As a doctor, Ladislav was one of the few entitled to a car in town, as gas was still rationed. In Hearst, he covered the bush camps, made house calls, and became a familiar figure in his long, dark wool overcoat, large black fur hat and black leather medical bag. It was not easy to get around, especially in winter. He used a snow­mobile, railway push­cars (speeders), or rode the freight train in the caboose. He recalled that the French lumber camps were exciting and filled with music, but everything was stolen. At the Finnish camps, life was quiet and depressed, but nothing was ever stolen!
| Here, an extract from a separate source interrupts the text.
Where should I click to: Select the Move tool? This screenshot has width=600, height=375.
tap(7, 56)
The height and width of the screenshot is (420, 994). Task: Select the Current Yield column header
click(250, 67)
House calls to native settlements were made by train, which the natives would flag down, before taking him the rest of the way by canoe or dog sled. On one occasion, while waiting to deliver a baby, he was so tired he climbed into the expectant women's bed and fell asleep until she was ready to deliver.
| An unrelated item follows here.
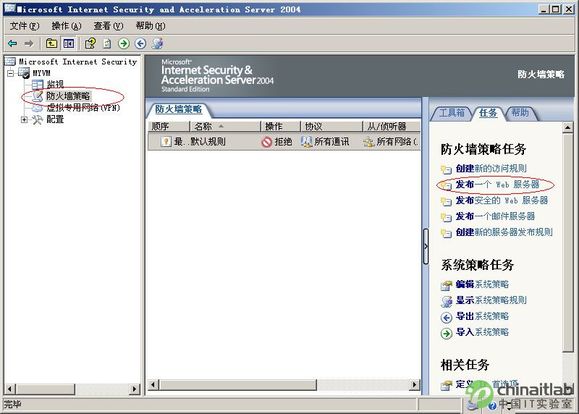
Task: Click the green import arrow toolbar icon
Action: pos(124,44)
Bernard Kadnar, a displaced person (DP) from Europe after World War II, used to tell this story about Slovak friends who were driving from Kap to Hearst when someone jumped in front of their car, committing suicide. The men, all DPs and new to Canada, were terrified by all police, whom they feared would deport them. With little English, they trembled before the judge who glanced at their documents and said, "It says here you're Czechoslovakians. I want to know if you're Czechs or Slovaks?" They replied, "Slovak," at which point a voice piped up, "Ja som Slovak tez." (Me, too.) It was Ladislav, in court as coroner for the suicide fatality. "Just tell the truth," he advised, "and things will work out fine." They did.

Post-Hearst: Ladislav stayed in Hearst from 1946 until 1952. During those years, four of his five children were born. From 1952 to 1956 he studied with Dr. Wilder Penfield, at the Montreal Neurological Institute, before returning to family medicine in Kapuskasing. In 1958, he moved his family to Coquitlam, near Vancouver. In 1974, he became the medical director of the Royal Columbian Hospital in New Westminster. Here he designed the Health Care Centre (opened by Prince Phillip, in 1978) and later supervised treatment for Terry Fox. On Sunday, June 28, 1981, he made this announcement: "Terry Fox died peacefully today. He was an unusual human being who touched the hearts of millions . . . Royal Columbian Hospital deems it a great honour to have served such a great son of Canada. May he rest in peace." After retirement to Saltspring Island in 1982, Ladislav passed away in 2000.

His children all live in British Columbia. Of those born in Hearst, the eldest, Pauline, became a provincial court judge, Judi a librarian at the provincial legislature, Garry a bank manager and Mike a carpenter. Joan, who was born in Kapuskasing, became a decorator.